I can braid, just not well enough for this show. A poor braid job doesn't match my horses caliber. I need someone who is very good, not me. I wish I was that good haha! I also do not have time to practice!
_Posted via Mobile Device_


----------



## countercanter (May 18, 2011)

Just a question...why are you doing hunter braids and braiding her tail for a dressage test?


----------



## NBEventer (Sep 15, 2012)

Braiding the tail for dressage? That doesn't make sense... and last I heard fake tails were not allowed for dressage.


----------



## cakemom (Jul 4, 2010)

I would contact some barns around the Ike and ask if they know a braider. 
You will need dressage braids though, not hunter, for the dressage class. Hunter for hint seat eq and hunter under saddle and for the jumping.
_Posted via Mobile Device_


----------



## cakemom (Jul 4, 2010)

And yes for all English classes fake tails need to come out.
_Posted via Mobile Device_


----------



## commandolover (Dec 10, 2011)

It is perfectly legal to have a fake tail in all 4-h competitions.

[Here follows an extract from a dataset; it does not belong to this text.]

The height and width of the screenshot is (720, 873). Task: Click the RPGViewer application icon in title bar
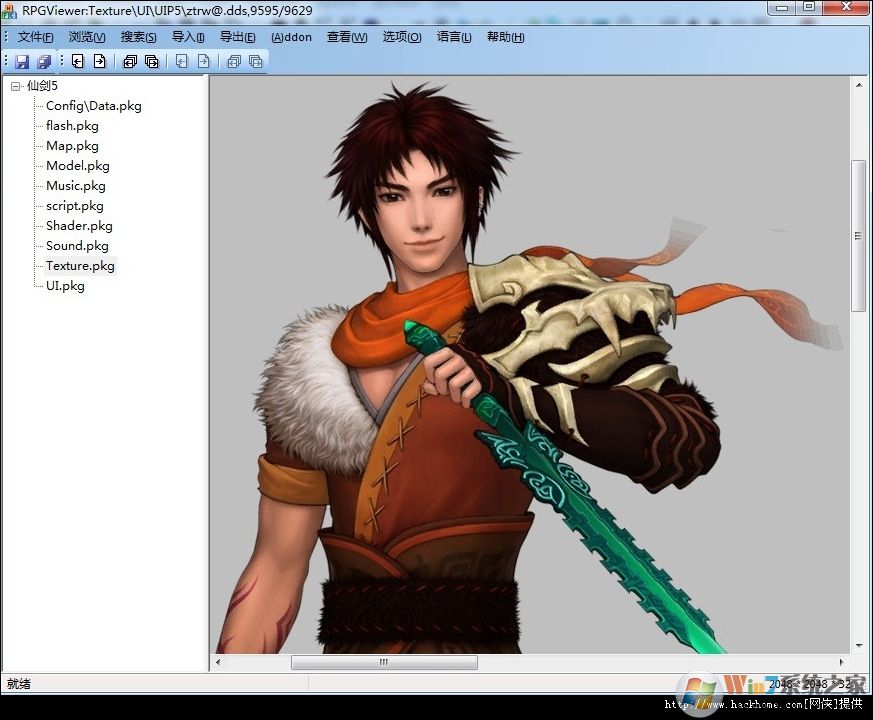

Also, she's a hunter who I'm competing on in dressage so she will be braided, mane and tail. I've always braided for hunters and I don't have time to do it before hunters after dressage.
_Posted via Mobile Device_


----------



## commandolover (Dec 10, 2011)

Nobody goes all out for dressage in 4-h. I've won southern regionals in dressage with a fake tail and hunter braided mane and tail. I won it with a 78.6. My horse looks very nice because she had a very thin tail.
_Posted via Mobile Device_


----------



## cakemom (Jul 4, 2010)

I'm just telling you what our barn does. The girl who won last year rides with us...
Whatever your trainer or 4h leader tells you to do. Good luck.
_Posted via Mobile Device_


----------



## commandolover (Dec 10, 2011)

Thanks. Good luck to you all as well.


----------



## my2geldings (Feb 18, 2008)

I would check with your trainer or pass the word around the barn to tell people you need help.
_Posted via Mobile Device_


----------